__Information given__
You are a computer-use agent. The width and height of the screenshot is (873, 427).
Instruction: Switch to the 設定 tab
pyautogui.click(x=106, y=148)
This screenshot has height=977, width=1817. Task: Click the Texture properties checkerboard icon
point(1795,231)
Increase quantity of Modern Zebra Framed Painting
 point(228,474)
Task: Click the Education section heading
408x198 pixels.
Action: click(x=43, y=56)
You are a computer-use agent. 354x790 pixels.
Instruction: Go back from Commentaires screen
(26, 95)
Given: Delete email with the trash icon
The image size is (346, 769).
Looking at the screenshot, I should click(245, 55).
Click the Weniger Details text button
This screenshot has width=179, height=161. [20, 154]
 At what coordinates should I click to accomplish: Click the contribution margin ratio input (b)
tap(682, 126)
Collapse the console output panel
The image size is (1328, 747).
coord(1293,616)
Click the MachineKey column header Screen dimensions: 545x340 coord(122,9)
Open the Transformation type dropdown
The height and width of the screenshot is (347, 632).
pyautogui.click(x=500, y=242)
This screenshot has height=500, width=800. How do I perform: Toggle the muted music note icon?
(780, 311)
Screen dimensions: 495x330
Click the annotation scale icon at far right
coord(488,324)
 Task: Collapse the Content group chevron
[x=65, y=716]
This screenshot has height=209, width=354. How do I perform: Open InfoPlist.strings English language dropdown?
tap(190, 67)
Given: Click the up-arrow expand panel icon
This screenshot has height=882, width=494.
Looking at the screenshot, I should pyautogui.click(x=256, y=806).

__Task objective__
Repeat the material above word for word, every line in order.

__Answer for the task__
You are a computer-use agent. The width and height of the screenshot is (873, 427).
Instruction: Switch to the 設定 tab
pyautogui.click(x=106, y=148)
This screenshot has height=977, width=1817. Task: Click the Texture properties checkerboard icon
point(1795,231)
Increase quantity of Modern Zebra Framed Painting
 point(228,474)
Task: Click the Education section heading
408x198 pixels.
Action: click(x=43, y=56)
You are a computer-use agent. 354x790 pixels.
Instruction: Go back from Commentaires screen
(26, 95)
Given: Delete email with the trash icon
The image size is (346, 769).
Looking at the screenshot, I should click(245, 55).
Click the Weniger Details text button
This screenshot has width=179, height=161. [20, 154]
 At what coordinates should I click to accomplish: Click the contribution margin ratio input (b)
tap(682, 126)
Collapse the console output panel
The image size is (1328, 747).
coord(1293,616)
Click the MachineKey column header Screen dimensions: 545x340 coord(122,9)
Open the Transformation type dropdown
The height and width of the screenshot is (347, 632).
pyautogui.click(x=500, y=242)
This screenshot has height=500, width=800. How do I perform: Toggle the muted music note icon?
(780, 311)
Screen dimensions: 495x330
Click the annotation scale icon at far right
coord(488,324)
 Task: Collapse the Content group chevron
[x=65, y=716]
This screenshot has height=209, width=354. How do I perform: Open InfoPlist.strings English language dropdown?
tap(190, 67)
Given: Click the up-arrow expand panel icon
This screenshot has height=882, width=494.
Looking at the screenshot, I should pyautogui.click(x=256, y=806).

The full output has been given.